The economy stagnated in the first quarter of 2013 and though it achieved bumper growth of 0.7 percent in the second quarter, preliminary data shows it expanded by just 0.3 percent between July and September as exports weighed.
"There's a good chance that the economic upturn in Germany will be further cemented in the coming months," the central bank said in its November monthly report.
While exports lack momentum and have dampened corporate investment, many parts of the domestic economy like residential construction and private consumption - helped by a robust labour market and strong wage increases - are growing, it said.
Private consumption increased in the third quarter, albeit less strongly than in the second, as Germans were upbeat about their income prospects, making them more willing to buy goods.
On a seasonally adjusted basis, imports should just about hold on to second-quarter levels between July and September, the Bundesbank said.
Foreign demand should provide industry with more tailwind in the coming months, raising expectations that demand will soon rise far above normal capacity utilisation again, potentially making firms more willing to invest.
While industrial investment was not on a clear path of recovery in the third quarter, firms are likely to increase investment if the upward trend of demand is cemented, it said.
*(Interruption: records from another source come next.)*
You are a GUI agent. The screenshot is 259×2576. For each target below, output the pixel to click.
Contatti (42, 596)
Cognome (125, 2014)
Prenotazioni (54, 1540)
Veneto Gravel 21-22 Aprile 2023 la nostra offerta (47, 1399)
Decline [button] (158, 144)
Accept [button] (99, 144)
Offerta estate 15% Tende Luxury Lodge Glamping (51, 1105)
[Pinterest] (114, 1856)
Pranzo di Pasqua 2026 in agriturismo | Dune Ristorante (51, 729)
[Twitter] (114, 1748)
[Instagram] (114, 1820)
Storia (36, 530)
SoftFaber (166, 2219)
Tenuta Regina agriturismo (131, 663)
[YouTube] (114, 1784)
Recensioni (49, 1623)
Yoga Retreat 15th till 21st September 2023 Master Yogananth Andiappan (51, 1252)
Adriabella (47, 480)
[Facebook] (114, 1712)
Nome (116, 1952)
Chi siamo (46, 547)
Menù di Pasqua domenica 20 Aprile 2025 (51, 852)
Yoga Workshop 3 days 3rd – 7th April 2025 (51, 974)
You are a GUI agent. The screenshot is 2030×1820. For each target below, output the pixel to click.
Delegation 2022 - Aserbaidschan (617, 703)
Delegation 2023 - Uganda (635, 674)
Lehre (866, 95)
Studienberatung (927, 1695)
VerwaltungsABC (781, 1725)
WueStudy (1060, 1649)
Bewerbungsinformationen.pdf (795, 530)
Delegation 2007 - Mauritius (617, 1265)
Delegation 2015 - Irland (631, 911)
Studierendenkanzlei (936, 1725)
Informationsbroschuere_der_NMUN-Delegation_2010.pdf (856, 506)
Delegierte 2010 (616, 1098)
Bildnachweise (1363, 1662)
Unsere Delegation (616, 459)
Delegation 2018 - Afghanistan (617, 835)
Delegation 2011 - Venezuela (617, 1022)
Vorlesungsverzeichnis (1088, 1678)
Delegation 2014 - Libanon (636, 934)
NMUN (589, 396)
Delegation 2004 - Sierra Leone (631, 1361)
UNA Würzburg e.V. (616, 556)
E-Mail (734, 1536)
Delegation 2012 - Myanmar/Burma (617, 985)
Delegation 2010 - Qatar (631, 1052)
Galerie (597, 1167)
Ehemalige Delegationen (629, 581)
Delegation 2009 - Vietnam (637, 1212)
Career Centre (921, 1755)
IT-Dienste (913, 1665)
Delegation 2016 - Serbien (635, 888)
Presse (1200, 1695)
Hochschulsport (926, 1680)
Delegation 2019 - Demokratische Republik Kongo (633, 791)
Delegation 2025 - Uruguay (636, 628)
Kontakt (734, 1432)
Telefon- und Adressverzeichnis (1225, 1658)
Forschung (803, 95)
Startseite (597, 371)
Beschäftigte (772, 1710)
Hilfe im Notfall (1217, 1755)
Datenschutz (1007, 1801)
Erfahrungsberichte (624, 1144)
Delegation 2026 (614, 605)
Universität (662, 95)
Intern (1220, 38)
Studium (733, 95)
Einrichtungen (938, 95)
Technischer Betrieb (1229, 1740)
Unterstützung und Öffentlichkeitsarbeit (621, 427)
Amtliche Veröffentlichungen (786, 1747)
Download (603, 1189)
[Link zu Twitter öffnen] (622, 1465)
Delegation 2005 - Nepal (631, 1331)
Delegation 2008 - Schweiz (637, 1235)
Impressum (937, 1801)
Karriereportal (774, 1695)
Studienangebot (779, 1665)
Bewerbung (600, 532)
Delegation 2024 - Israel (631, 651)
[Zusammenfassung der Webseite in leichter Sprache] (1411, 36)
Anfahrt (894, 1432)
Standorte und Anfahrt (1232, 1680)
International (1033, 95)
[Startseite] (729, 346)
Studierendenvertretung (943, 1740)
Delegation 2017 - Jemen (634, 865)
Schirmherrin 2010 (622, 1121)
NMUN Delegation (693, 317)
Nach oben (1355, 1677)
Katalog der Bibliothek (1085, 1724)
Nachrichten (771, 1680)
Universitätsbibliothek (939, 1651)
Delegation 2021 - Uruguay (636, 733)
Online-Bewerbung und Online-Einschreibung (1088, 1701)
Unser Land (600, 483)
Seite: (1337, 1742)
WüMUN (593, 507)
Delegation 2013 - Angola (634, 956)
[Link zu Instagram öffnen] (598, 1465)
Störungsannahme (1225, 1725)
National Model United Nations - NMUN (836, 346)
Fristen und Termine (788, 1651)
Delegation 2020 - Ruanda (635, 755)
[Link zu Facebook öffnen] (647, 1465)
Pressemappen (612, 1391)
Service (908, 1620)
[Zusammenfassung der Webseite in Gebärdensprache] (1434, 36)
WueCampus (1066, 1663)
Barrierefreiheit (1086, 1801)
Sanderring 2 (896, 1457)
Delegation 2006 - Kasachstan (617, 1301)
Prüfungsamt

But a survey by the Cologne Institute for Economic Research (IW) showed that although firms expect a recovery in 2014, only around one in three wants to increase investment in machinery and equipment next year. One in six wants to cut such spending.
The Bundesbank warned against introducing a statutory minimum wage, saying it carried "significant risks to employment" with it.
The Social Democrats (SPD), with whom Chancellor Angela Merkel's conservatives are in coalition talks, are demanding a minimum wage of 8.50 euros per hour. The Bundesbank said this level was "too high", with one in six workers currently earning less than this.
The Bundesbank said the feeble euro zone recovery, moderate growth in important industrial countries and a slowdown in emerging markets left shipments abroad without impetus.
Deliveries to China increased strongly during the summer months and though exports to the Asian country are likely to decline slightly this year, they will increase again in the coming years, the Bundesbank said.
"But it seems improbable that they'll reach the high rate of expansion seen in the past," the central bank warned.
As the euro zone crisis weakened demand close to home, many German firms had looked to China as a strong alternative market on which to offload their goods.
The Bundesbank said between 2009 and 2011 exports of German goods to China increased from around 37 billion euros ($50 billion) to 65 billion euros but growth in 2012 almost came to a standstill.
One reason for slower growth is the Chinese government's attempts to make the transition to an economy fired by consumption rather than investment, the Bundesbank said.
That will weaken demand for German investment goods and shipments of consumer goods are unlikely to be able to offset this decline given that such products have hitherto made up only a small proportion of the goods Germany ships to China, it said.
Vehicle exports to China would also grow more moderately in future, though carmakers can get in on the increase in demand for cars by manufacturing more in the country.